Microsoft fixes rare Azure bug leveraging containers
This was the first ever potential attack to use container escape to control other users' accounts
Microsoft has plugged a flaw in its Azure Container Instances (ACI) service that could have allowed a malicious actor to access customers' information.
Researchers at Palo Alto Networks first reported the flaw, the Microsoft Security Response Center (MSRC) said in a blog post, but an investigation found no evidence to suggest that attackers abused the technique to access customer data.
The company has, however, notified some customers whose accounts were accessed by Palo Alto as part of its research activities.
Those customers have been advised to change their login credentials as a precaution.
'Out of an abundance of caution, we notified customers with containers running on the same clusters as the researchers via Service Health Notifications in the Azure Portal. If you did not receive a notification, no action is required with respect to this vulnerability,' Microsoft said.
ACI is a serverless container environment that allows users to run applications in containers on Azure, through virtual machines that are managed by Microsoft.
Palo Alto researcher Ariel Zelivansky told Reuters that it took several months for his research team to demonstrate the potential dangers of the Azure bug.
He said the flaw existed because of a code snippet that had not been updated to patch a previously known bug.
Palo Alto researchers were able to leverage the bug to gain full control of a cluster, though Zelivansky said it was highly unlikely that malicious actors would use a similar method in the real world.
Container security expert Ian Coldwater told Reuters, "This was the first attack on a cloud provider to use container escape to control other accounts".
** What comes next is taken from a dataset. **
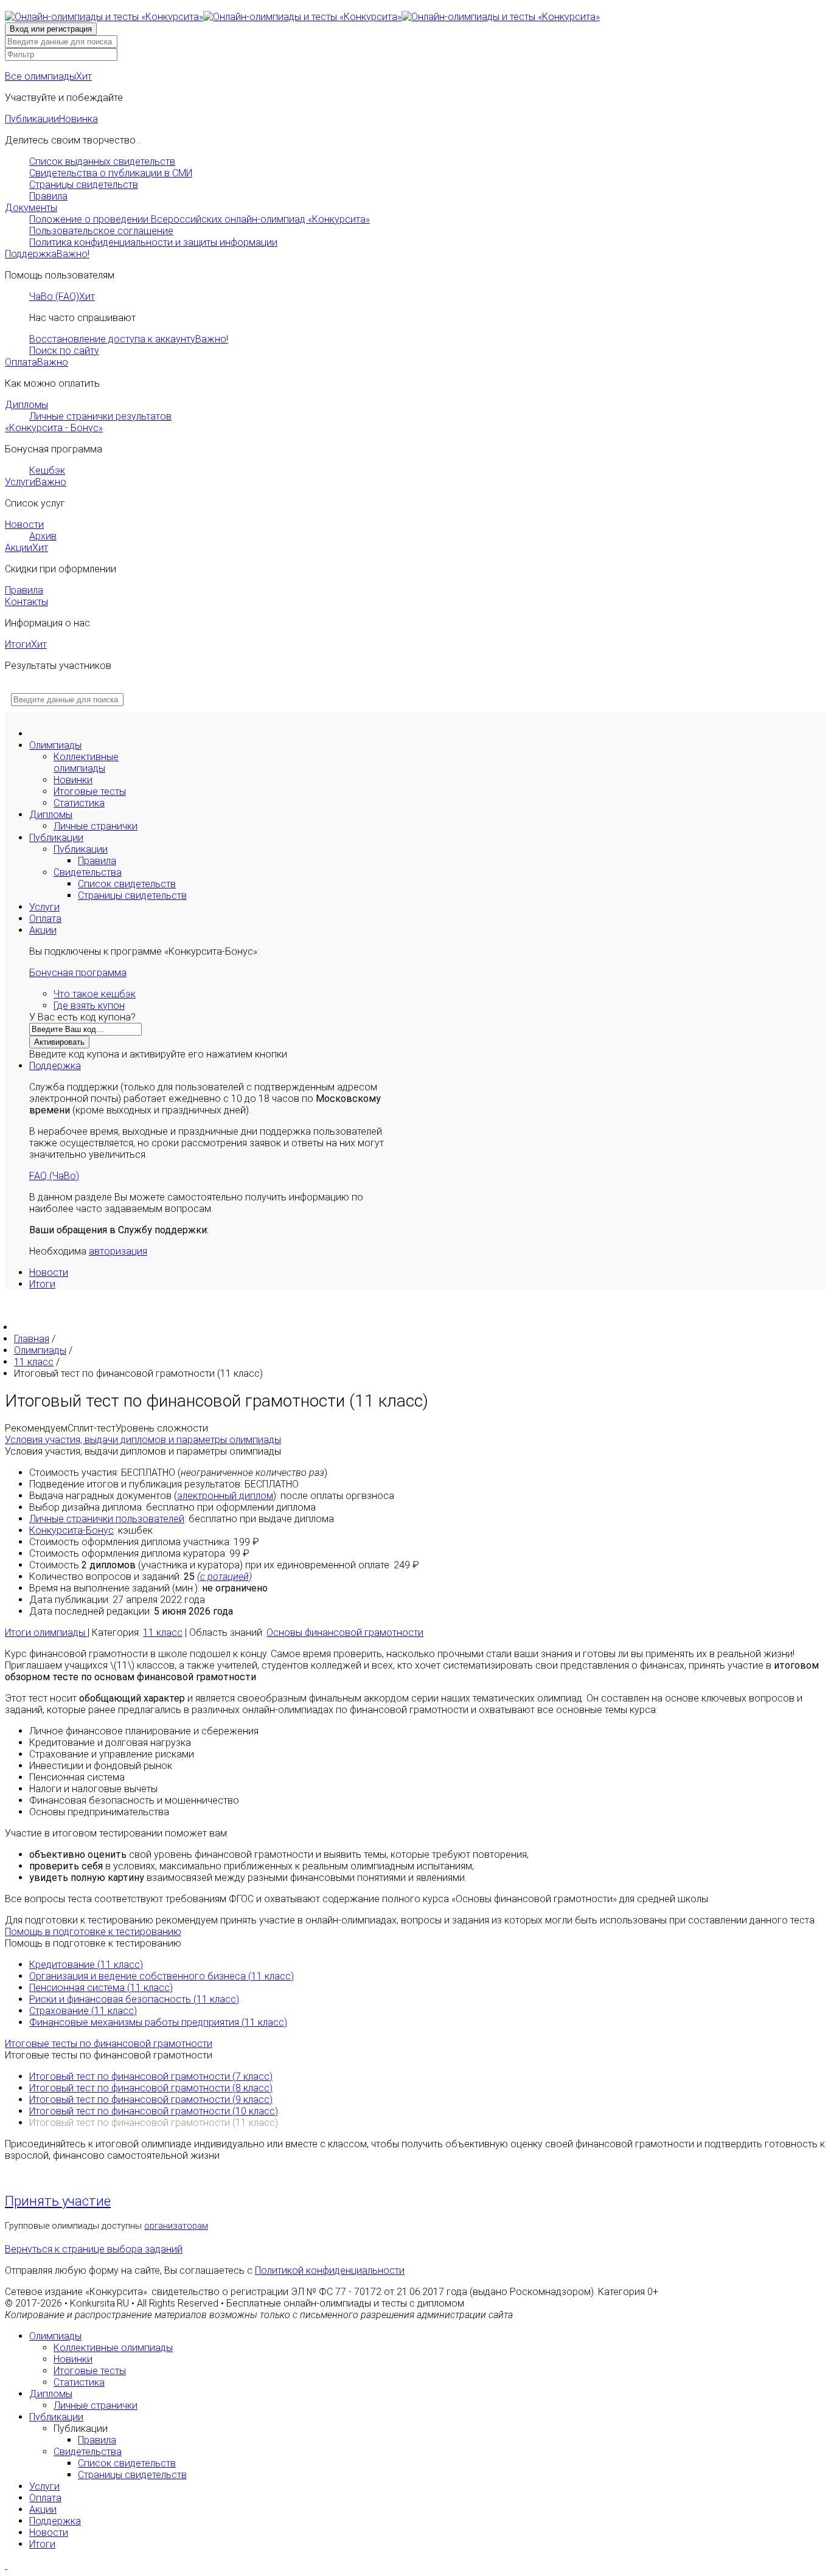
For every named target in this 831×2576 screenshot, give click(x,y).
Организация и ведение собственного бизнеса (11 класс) (161, 1976)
Coldwater, who reviewed Palo Alto's research at Reuters' request, noted that cloud architectures are generally safe for customers, as cloud providers are able to make fixes themselves, rather than relying on customers to apply updates.
But he added that cloud attacks by state-backed threat groups are "a valid concern".
The details of the Azure container bug comes about a month after a security researcher claimed that a flaw in Microsoft's newly announced Window 365 Cloud PC service could enable malicious actors to extract users' Azure credentials in unencrypted plain text.
Microsoft announced general availability of Windows 365 Cloud PC - an always-on PC accessible from any device with an internet connection and web browser - on 2nd August.
A few days later, security researcher Benjamin Delpy said he used the open-source Mimikatz software to take advantage of the previously-disclosed PrintNightmare bug to extract Azure credentials from Windows 365 in plaintext.
Delpy said he would normally recommend using security features such as two-factor authentication (2FA), Windows Hello, smart cards and Windows Defender Remote Credential Guard to protect credentials. However, these features are not yet available in Windows 365.